La Procura della Repubblica presso il Tribunale di Modica immediatamente richiese una misura cautelare in carcere che ottenne dal Giudice per le Indagini Preliminari. La misura cautelare all’epoca fu applicata oltre che per i 4 soggetti oggi tornati in carcere, anche ad altri uomini, alla madre della minore ed al patrigno.

La piccola fu affidata dai servizi sociali con l’avallo del Tribunale per i Minorenni ad una casa famiglia così come gli altri fratelli conviventi della stessa.

 

LA CATTURA

 

Le odierne catture riguardano solo coloro che hanno ritenuto di avanzare ricorso per Cassazione e non per tutti i soggetti coinvolti che hanno già terminato le varie fasi processuali.

Quando passa molto tempo dai fatti reato, coloro che li hanno commessi credono di meritare rispetto come se non avessero mai commesso ciò che li ha portati alla condanna da parte del Tribunale.

Questo l’atteggiamento assunto ieri durante le catture dei 4 condannati in via definitiva, i soggetti erano quasi infastiditi dalla presenza della Polizia di Stato, come se avessero rimosso la gravità di fatti consumati.

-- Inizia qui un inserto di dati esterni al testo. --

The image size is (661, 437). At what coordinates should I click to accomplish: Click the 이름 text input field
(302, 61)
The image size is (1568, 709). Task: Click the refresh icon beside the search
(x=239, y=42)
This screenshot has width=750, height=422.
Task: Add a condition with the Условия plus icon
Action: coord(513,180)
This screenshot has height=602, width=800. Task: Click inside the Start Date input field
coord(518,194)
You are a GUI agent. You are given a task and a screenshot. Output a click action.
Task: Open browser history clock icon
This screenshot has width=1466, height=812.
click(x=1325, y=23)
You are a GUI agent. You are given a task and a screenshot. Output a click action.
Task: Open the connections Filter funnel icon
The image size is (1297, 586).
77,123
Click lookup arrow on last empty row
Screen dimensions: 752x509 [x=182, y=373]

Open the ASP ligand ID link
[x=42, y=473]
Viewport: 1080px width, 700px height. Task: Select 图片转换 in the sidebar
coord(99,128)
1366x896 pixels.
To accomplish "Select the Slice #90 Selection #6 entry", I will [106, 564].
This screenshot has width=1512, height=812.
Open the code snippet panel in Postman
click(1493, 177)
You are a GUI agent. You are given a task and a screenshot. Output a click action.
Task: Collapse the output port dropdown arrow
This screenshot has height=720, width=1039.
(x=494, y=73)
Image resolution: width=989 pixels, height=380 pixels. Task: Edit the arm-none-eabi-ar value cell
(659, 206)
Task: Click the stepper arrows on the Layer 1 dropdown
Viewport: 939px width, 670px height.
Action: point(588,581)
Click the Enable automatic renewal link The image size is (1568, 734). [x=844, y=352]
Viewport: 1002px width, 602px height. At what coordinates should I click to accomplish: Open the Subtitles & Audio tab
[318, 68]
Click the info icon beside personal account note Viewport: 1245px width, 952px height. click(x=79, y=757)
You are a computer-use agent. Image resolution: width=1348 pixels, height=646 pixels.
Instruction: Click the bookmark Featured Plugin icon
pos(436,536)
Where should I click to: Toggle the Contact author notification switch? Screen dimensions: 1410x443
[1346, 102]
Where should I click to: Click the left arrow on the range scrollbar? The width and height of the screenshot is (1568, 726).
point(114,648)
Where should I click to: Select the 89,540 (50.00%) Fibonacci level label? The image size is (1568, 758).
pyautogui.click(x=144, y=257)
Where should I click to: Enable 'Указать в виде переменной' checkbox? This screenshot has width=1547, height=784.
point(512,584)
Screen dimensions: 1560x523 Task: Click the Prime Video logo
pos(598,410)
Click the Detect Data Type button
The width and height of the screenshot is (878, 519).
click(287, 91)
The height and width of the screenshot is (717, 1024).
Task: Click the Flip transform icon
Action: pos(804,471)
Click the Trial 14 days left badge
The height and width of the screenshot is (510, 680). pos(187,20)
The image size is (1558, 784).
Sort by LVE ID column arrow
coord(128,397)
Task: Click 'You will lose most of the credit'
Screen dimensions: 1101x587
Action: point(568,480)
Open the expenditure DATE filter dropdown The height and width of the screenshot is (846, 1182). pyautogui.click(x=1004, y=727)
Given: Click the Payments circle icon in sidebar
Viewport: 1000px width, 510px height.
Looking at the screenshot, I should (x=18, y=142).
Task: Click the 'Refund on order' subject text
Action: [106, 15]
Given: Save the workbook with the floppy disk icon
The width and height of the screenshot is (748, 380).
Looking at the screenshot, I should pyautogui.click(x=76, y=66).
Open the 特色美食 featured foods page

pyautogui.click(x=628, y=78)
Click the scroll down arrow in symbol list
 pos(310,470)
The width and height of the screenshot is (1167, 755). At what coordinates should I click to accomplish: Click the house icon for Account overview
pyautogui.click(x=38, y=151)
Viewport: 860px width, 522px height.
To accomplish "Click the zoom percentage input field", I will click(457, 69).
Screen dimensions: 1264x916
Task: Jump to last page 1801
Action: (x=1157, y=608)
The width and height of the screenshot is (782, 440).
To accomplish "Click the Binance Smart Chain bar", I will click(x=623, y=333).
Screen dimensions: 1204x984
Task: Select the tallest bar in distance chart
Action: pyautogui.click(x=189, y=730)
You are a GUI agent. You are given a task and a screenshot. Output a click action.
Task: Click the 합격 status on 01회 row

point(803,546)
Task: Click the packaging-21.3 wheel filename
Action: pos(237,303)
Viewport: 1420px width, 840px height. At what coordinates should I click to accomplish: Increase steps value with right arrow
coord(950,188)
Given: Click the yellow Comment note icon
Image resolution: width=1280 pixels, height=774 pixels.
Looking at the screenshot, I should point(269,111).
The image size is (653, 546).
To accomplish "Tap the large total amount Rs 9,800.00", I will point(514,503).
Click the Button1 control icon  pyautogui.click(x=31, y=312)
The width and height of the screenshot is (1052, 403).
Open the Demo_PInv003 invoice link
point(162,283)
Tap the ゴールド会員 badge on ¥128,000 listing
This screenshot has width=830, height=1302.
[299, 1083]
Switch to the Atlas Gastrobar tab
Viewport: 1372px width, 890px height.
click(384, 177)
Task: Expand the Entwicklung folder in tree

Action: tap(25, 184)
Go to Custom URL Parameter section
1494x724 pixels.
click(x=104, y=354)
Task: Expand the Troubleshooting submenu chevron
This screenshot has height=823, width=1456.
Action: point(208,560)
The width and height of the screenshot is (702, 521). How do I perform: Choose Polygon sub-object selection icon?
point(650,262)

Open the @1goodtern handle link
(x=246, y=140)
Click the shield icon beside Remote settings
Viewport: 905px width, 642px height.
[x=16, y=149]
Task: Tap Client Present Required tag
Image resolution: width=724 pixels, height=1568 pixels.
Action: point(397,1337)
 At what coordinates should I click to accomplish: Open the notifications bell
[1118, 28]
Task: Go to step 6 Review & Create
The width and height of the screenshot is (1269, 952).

Non appena la Procura della Repubblica di Ragusa ha consegnato i mandati di cattura alla Squadra Mobile, tra gli investigatori è calato il silenzio, tutti ricordavano, tutti volevano subito andare a prendere coloro che avevano fatto così tanto male a quella bimba.

Bisognava aspettare, bisognava almeno individuare le abitazioni ed aspettare il momento per eseguirle tutte insieme, così da evitare che qualcuno si potesse allontanare facendo perdere le proprie tracce.

In meno di 12 ore venivano fatti gli accertamenti sulle nuove abitazioni, tutti venivano visti entrare in casa ad eccezione di uno che si trovava ricoverato in casa di riposo.

La mattina dopo, alle 5 il briefing presso gli uffici della Squadra Mobile, bisogna mantenere i nervi saldi quando si catturano soggetti del genere, non bisogna inoltre cadere in provocazioni.

Alle 6 qualcuno era già stato catturato, nessuno ha detto nulla, ma nessuno si aspettava di andare in carcere, forse i loro avvocati che avevano avanzato ricorso per Cassazione, li avevano rassicurati sul fatto che per motivi d’età in carcere non sarebbero andati, ma la norma non prevede questo, non vi sono alternative, tutti e quattro dovevano andare in carcere e così è stato.

Presso gli uffici della Squadra Mobile il clima era diverso rispetto alla quotidianità, non ci si abitua mai ad avere a che fare con certa gente. I condannati si sono chiusi in un giusto silenzio, uno invece, forse per l’età, riferiva agli agenti che era tutto un errore e che lui era innocente.

Con la professionalità che contraddistingue gli operatori della Polizia di Stato, dopo pochi minuti dall’arrivo in ufficio sono stati tutti identificati dalla Polizia Scientifica e subito dopo condotti in carcere dove dovranno scontare la pena residua di anni 3 mesi 5 e 19 giorni, nessuno li voleva ancora lì per molto tempo.

“La Polizia di Stato invita le famiglie e gli educatori dei più piccoli ad osservare attentamente i comportamenti dei bambini, al fine di scorgere quelle situazioni di disagio. Se subito denunciati alla Squadra Mobile, anche solo per l’indicazione dei <<fattori sentinella>> permettono di interrompere gravi fatti reato che possono vedere coinvolti i bambini”.